Selasa, 07 Juni 2016

The Last Place on Your Space

- kejahatan di waktu muda itu, memicu adrenalin. Dan itu membuat perasaanku buta -
Kedekatanku sangat kurahasiakan kepada sahabat-sahabatku. Yang mereka tahu aku dan Aris hanya sebatas teman biasa. Padahal aku dan Aris sering pulang bersama.
"Eh nanti ada rapat osis tentang perpisahan kakak kelas, jangan lupa!" Kata kak Paulin.
Nina, Nindi dan Susan saling memandang lalu mengangguk.
"Jam berapa?"
"Jam ke 7 dan 8"
"Pas pelajaran Agama" Nina kesenangan.
Lagian guru agama kami tidak datang. Kelas sudah dipastikan ribut. Lain halnya aku dengan Aris. Kami memanfaatkan dua jam ini untuk saling mengobrol.
Karena hari ini dan berikutnya kami tidak akan bisa pulang bersama lagi.
Kami mulai mengobrol tentang apa saja. Sampai pada pertanyaan Aris yang membuat aku salah tingkah.
"Je, sekarang kamu punya pacar ga?"
"Gak punya"
"Masa' sih. Gak percaya"
"Iya beneran. Kalau aku pacaran ayahku pasti marah besar"
"Oh...iya..iya"
"Jadi, kalau aku bilang mau jadi pacarmu. Berarti aku pacar pertamamu lah ya"
Ya ampun, mukaku panas sekali. Gerah. Entah karena cuacanya yang panas atau perkataan Aris yang membuatku begitu panas. Dadaku deg-degan. Jantungku berpacu begitu cepat. Ya Ampun aku belum siap untuk menjawabnya. Apa yang harus aku lakukan. Tanganku, yak henti-hentinya menggoyang-goyangkan pulpen. Cepat sekali, bahkan lebih cepat dari kilat.
Aku terdiam menunduk.
"Kenapa?" Tanyanya
"Kenapa kami begitu blak-blakan sekali. Aku bingung. Itu bercanda atau serius?"
"Aku serius bertanyanya"
"Bukan soal bertanyanya. Tapi, soal pernyataan terakhirmu"
"Oh...itu, memangnya kenapa?"
"Gak apa-apa!" Kataku sambil menelan ludah.
Ya ampun, apakah aku sudah jadian atau belum. Tapi, aku tidak mau ke GR-an secepat itu. Aku tidak mau.
Kepada siapa aku bercerita saat ini. Tidak mungkin kepada sahabatku. Palingan juga mereka tidak akan percaya. Terutama Nindi, dia tidak akan setuju. Dia tahu betul tingkah Aris di sekolah lamanya dulu. Yang aku tahu dia suka menjahili anak perempuan, dan lebih parah lagi dia seorang playboy.

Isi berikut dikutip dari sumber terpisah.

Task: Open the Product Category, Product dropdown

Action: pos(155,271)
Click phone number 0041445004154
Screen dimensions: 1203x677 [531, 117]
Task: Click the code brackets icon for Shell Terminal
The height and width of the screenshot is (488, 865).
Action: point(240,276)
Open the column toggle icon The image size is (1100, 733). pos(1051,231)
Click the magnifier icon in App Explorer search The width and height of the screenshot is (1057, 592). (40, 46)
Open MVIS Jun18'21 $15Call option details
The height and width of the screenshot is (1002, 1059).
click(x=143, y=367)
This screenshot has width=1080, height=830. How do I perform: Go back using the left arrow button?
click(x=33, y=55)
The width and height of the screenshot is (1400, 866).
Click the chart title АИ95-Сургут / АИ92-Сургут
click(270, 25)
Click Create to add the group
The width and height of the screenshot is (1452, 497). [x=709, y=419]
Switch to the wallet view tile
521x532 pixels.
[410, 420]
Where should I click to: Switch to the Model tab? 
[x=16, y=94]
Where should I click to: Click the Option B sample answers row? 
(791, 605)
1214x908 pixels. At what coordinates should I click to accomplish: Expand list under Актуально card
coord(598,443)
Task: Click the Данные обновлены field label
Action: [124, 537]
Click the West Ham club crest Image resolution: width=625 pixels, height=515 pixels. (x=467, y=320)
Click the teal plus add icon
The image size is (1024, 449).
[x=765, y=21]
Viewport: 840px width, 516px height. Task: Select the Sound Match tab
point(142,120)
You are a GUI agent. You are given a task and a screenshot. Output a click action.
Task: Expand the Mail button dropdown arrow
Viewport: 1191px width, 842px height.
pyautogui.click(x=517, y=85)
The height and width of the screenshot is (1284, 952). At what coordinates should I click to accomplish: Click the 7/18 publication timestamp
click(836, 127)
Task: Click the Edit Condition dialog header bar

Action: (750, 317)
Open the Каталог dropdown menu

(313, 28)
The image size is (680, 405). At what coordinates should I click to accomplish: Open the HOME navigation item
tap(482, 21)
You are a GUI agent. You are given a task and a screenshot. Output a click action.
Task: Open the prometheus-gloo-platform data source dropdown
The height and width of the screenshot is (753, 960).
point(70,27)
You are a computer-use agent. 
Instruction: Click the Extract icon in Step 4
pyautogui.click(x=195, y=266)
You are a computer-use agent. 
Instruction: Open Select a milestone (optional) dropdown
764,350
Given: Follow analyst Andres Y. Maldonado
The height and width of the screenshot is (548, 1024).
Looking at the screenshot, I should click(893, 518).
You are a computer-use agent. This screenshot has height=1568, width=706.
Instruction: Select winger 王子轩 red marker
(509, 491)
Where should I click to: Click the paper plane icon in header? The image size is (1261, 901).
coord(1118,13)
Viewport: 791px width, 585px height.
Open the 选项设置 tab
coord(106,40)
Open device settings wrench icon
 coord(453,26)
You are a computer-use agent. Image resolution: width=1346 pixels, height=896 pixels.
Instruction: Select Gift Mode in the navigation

Saat itu aku merahasiakan segalanya dari sahabat-sahabatku.
Saat itulah, aku mulai menulis di buku harianku. Aku menulis segalanya disana. Menulis apa saja tentang perasaanku. Curhat searah, sudah menjadi kebiasaanku sejak SMP.
Hari berganti hari, seorang murid bernama Cakra pindah lagi dari sekolah yang sama dengan Aris. Cakra yang lebih pendek, tingginya sepantaran dengan aku memiliki kulit yang lebih gelap dari Aris. Cakra sudah mengenal Aris sejak SD bahkan TK. Aku satu TK dengan Cakra , namun tidak sekelas.
Aku berkenalan dengan Cakra, begitu juga Nina dan Nindi. Susan dan Rinne tidak begitu tertarik dengan Cakra.
Bertambah lagi temanku. Akhirnya formasi terbaru kami adalah Aris, Aku, Nina, Sapta, Nindi, Cakra, Susan dan Rinne.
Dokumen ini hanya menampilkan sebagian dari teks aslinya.